Children who have irregular bedtimes are more likely to exhibit behavioural problems, according to new British research.
A lack of good bedtime routine can disrupt the body’s natural rhythms, causing sleep deprivation, leading to impaired brain development and dysfunctional behaviour.
“A constant sense of flux induces a state of body and mind akin to jet lag and this matters for healthy development and daily functioning,” said study author professor Yvonne Kelly in a statement.
The study looked at sleep habits of 10,000 children aged 3, 5 and 7 years old collected from the UK Millennium Cohort Study and found a statistically significant link between bedtimes and behaviour.
Professor Kelly said: “What we’ve shown is that these effects build up incrementally over childhood, so that children who always had irregular bedtimes were worse off than those children who did have a regular bedtime at one or two of the ages when they were surveyed.”
The study, published in the journal Pediatrics found one in five 3-year-olds went to bed at varying times. However, by the age of 7, more than half the children went to bed regularly between 7.30 and 8.30 pm.
In her study for Epidemiology & Public Health at UCL Kelly discovered that if bedtimes became consistent the effects were reversible with clear improvements in the children’s behaviour. Therefore, she recommends that health care providers check for sleep disruptions as part of routine health care visits.
“Given the importance of early childhood development on subsequent health, there may be knock-on effects across the life course.”
NHS sleep trainer at Millpond Sleep clinic, Mandy Gurney agreed that bedtime differences of between one and two hours have “a huge impact” on children’s behaviour.
“Children who don’t sleep well are much more likely to exhibit things like biting, hitting, kicking and punching than children who do sleep well,” she said.

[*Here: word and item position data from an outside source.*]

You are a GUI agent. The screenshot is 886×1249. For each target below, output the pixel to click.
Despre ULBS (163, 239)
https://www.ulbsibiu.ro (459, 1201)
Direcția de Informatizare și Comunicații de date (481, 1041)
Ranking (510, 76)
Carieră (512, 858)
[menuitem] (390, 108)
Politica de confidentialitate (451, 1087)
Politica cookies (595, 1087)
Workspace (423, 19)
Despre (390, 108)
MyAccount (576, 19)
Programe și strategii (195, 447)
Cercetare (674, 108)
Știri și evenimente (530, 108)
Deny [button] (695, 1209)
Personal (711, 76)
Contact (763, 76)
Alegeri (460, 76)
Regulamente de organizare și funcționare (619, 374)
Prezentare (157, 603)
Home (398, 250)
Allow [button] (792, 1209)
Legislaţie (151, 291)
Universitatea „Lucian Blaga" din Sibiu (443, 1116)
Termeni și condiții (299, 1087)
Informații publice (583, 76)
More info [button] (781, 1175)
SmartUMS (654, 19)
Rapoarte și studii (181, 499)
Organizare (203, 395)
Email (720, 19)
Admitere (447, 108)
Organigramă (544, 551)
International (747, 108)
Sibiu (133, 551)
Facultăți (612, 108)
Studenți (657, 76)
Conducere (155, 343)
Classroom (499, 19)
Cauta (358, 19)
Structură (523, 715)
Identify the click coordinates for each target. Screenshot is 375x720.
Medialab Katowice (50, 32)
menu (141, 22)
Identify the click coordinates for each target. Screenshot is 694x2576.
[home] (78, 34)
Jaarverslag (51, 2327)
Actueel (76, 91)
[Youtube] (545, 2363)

Crucial to enough sleep is a good bedtime routine. Gurney said if parents don’t take the time to wind children down with a calm routine, the child may get a second wind while they’re being prepared for bed and don’t seem tired.
Getting enough exercise, stopping screen time half-an-hour before bed, and restricting caffeine and sugar to daytime is also essential for a child getting to sleep.

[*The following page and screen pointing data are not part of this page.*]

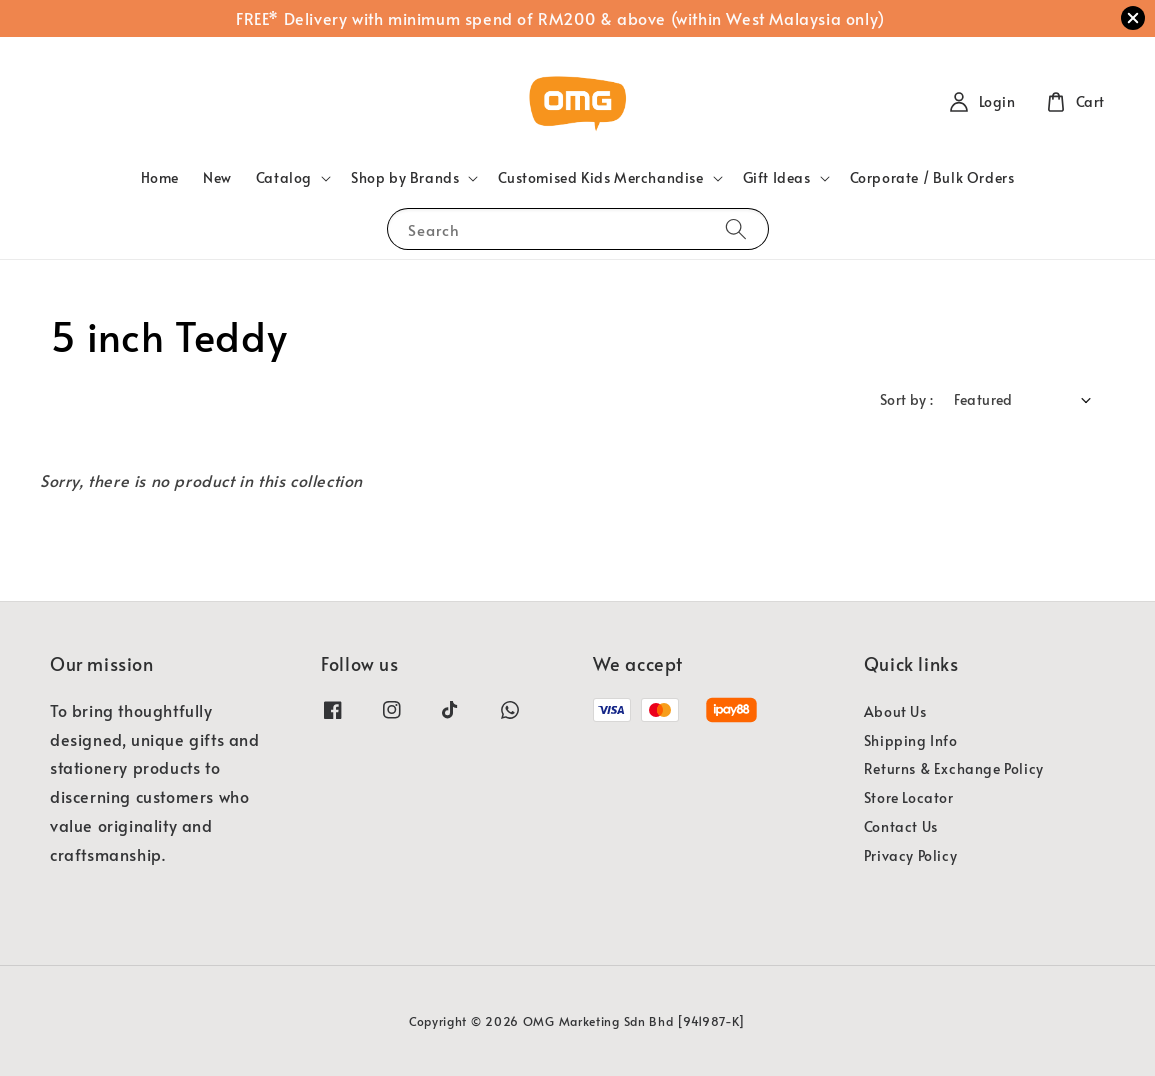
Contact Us (901, 826)
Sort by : (907, 399)
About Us (895, 712)
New (217, 177)
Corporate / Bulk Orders (932, 177)
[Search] (736, 228)
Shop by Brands (405, 178)
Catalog (284, 178)
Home (160, 177)
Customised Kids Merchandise (600, 178)
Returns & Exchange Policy (954, 768)
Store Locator (909, 797)
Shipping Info (911, 740)
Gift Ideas (777, 178)
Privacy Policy (910, 855)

Previous research has shown that children who go to sleep after 9 p.m. suffer from less sleep than those who go to bed earlier.

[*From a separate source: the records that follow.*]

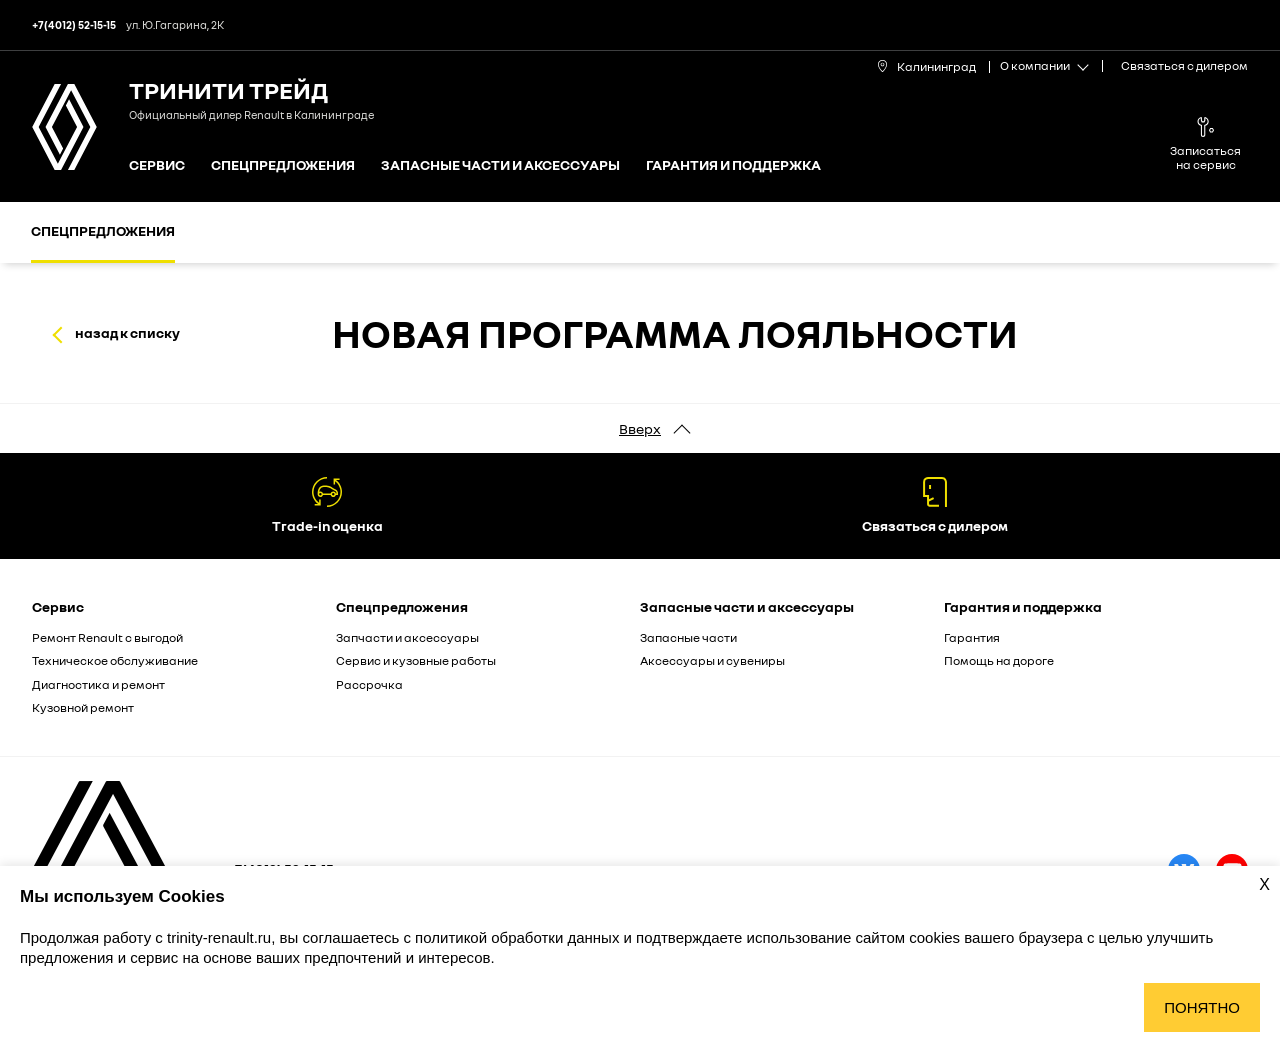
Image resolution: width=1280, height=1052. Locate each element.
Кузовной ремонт (83, 707)
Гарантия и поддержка (733, 165)
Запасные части (688, 637)
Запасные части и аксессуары (500, 165)
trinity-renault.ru (219, 937)
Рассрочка (369, 684)
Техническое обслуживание (115, 660)
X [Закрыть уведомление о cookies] (1264, 884)
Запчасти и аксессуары (407, 637)
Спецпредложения (283, 165)
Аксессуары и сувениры (712, 660)
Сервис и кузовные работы (416, 660)
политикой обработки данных (519, 937)
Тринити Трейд (228, 89)
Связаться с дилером (1184, 65)
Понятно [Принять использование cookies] (1202, 1007)
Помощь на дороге (999, 660)
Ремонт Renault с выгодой (107, 637)
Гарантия (972, 637)
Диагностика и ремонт (98, 684)
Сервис (157, 165)
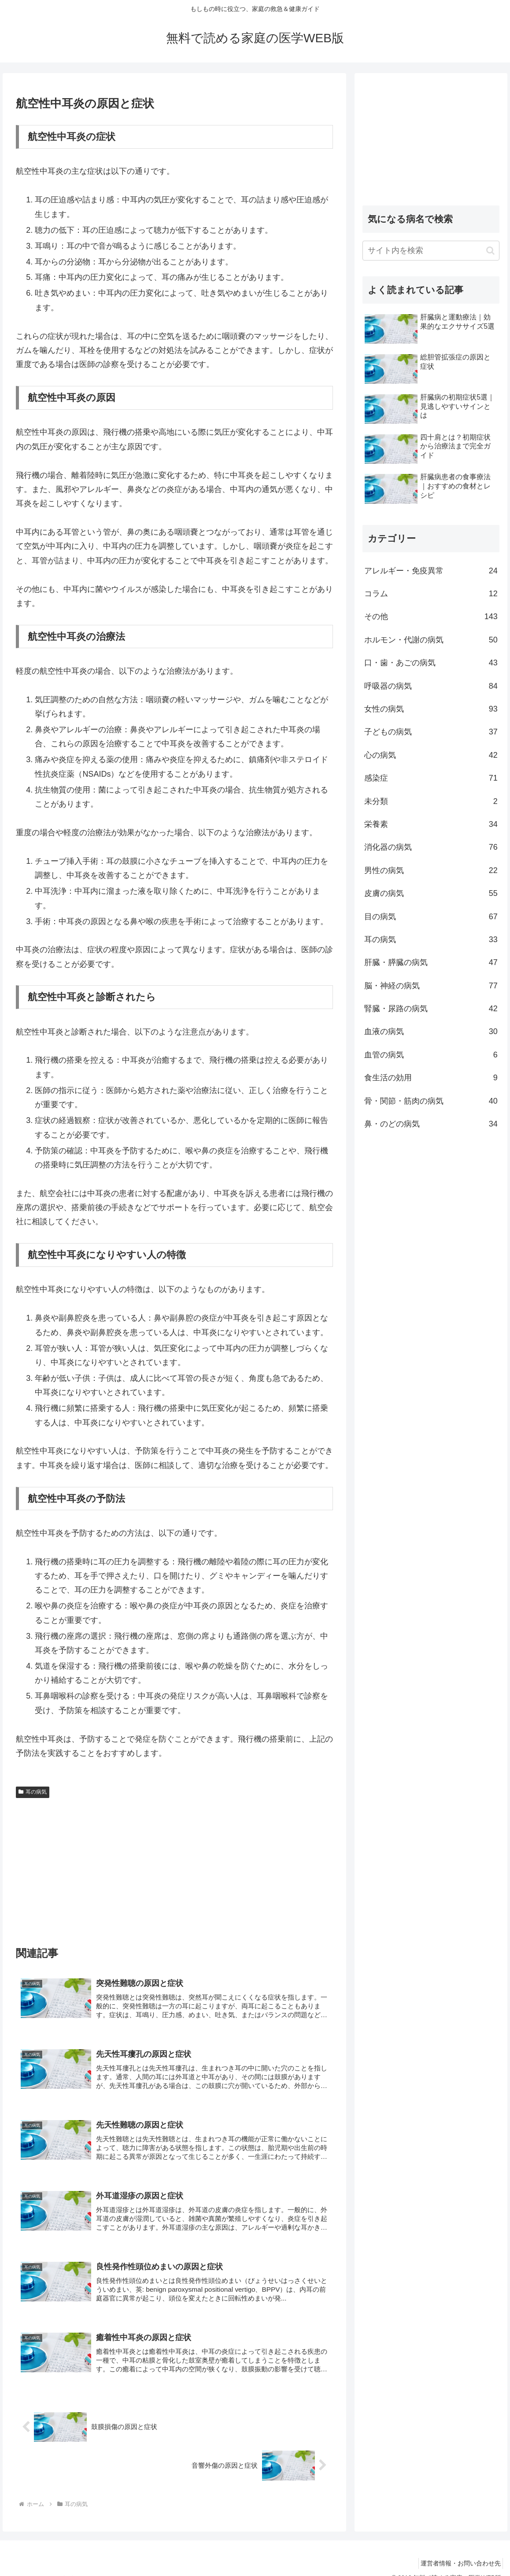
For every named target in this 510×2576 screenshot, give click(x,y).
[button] (490, 251)
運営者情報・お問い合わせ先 (458, 2548)
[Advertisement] (174, 1868)
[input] (430, 251)
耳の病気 (32, 1792)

The importance of sleep on child development has only been understood in the last 10 years through the study of how brain activity impacts learning and health from MRI scanning.
Gurney trains nurses to recognise the link between behavioural issues in children and poor sleep habits.
“People are scared to ask about sleep if there’s a problem, they don’t know what to do with it. You haven’t got the time to support that person to resolve the issue. That’s why we do the training,” Gurney said.
Netmums.com in association with the Institute of Health Visiting (IHV) did a survey with 800 health visitors on their knowledge about sleep.
Maggie Fisher, National Advisor for Sleep for the IHV said that while health visitors faced children’s sleep issues from parents on a regular basis, very few had the appropriate training to deal with it.